Ela era morena e bonita e brilhava em uma tarde ensolarada depois de uma pancada de chuva. Não, ela não era a Garota de Ipanema. Ela era muito peluda e do tamanho de um “beagle”, um cão de médio porte, e estava pendurada de cabeça para baixo comendo “coquinhos” em uma palmeira jerivá.
Se você não adivinhou ainda, ela é um macaco nativo da America do Sul, um membro do grupo dos mamíferos denominado cientificamente como Primatas. Aliás, grupo no qual todos nós humanos também estamos incluídos.
Esse macaco é chamado comumente de bugio. O macaco-bugio que eu estava observando era uma mamãe bugio, e seu filhote se exibia em todas as direções, de cabeça para baixo, para cima e para os lados, mas quase sempre agarrado aos pêlos de sua mãe.
Felizmente, a mamãe tinha uma quinta mão no final de sua cauda musculosa. Esta “mão” não era de fato uma mão, mas uma cauda preênsil característica em todos os bugios. Esta cauda possui em sua extremidade interna uma parte nua, desprovida de pêlos para que os bugios possam se prender mais firmemente aos galhos das árvores, mantendo-se de cabeça para baixo. Esta parte da cauda possui até “impressões digitais”. Dentre todos os Primatas, apenas algumas das muitas espécies sul-americanas possuem uma cauda preênsil.

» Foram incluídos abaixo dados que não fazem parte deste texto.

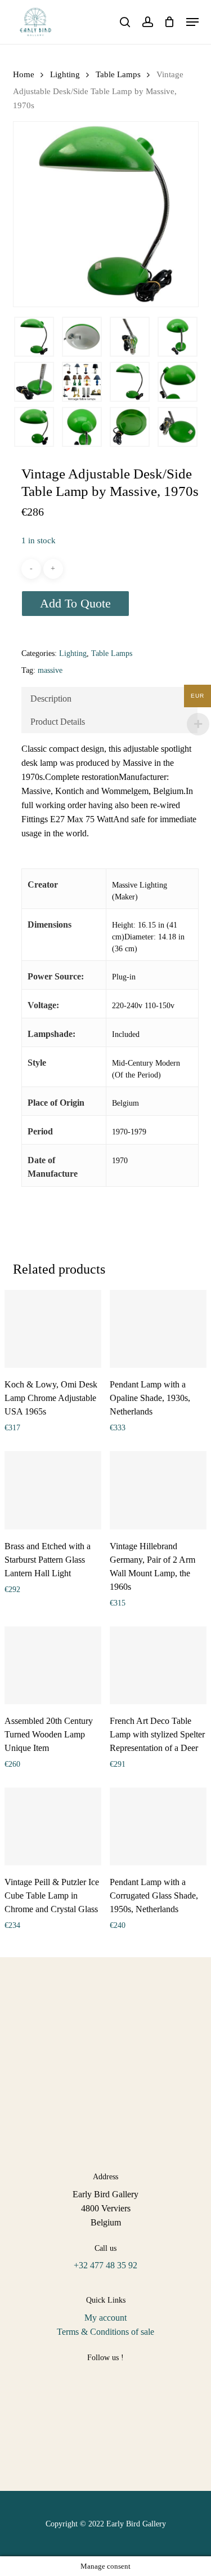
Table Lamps (118, 74)
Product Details (57, 721)
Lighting (65, 74)
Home (23, 74)
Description (50, 698)
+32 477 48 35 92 (105, 2265)
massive (50, 670)
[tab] (109, 698)
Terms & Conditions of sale (105, 2331)
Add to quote (75, 603)
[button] (192, 22)
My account (105, 2317)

Naquele momento, a cauda da mãe estava enrolada firmemente em torno de um grosso caule que a sustentava de cabeça para baixo, enquanto alcançava um cacho de “coquinhos”. Esta posição, impressionantemente arriscada, por incrível que pareça, lhe permitiu “manusear” melhor os frutos.
Eu percebi então que o filhote de bugio era provavelmente um pré-adolescente (em termos humanos), pois pude observá-lo sair das costas da mãe e sozinho se dirigir para o topo da palmeira. Ele subiu até as folhas mais altas e aí se cansou, e voltou para o aconchego da mamãe bugio novamente.
O pré-adolescente queria um pouco de independência, porém ainda sob a atenção da mãe. Ele estava querendo demonstrar um pouco de desprendimento pré-adolescente, literalmente!
Como eu estava assistindo às exibições de habilidades acrobáticas da mamãe bugio e seu pré-adolescente, tive um grande receio de testemunhar uma queda repentina de uma altura “extrema”, uma queda que provavelmente seria mortal!
Um abraço frouxo nas costas de sua mãe e esse jovem poderia despencar no chão da floresta. Um lapso de atenção, ou de coordenação por parte da mãe, e ela poderia ir em direção ao chão da floresta, talvez com o filhote a bordo!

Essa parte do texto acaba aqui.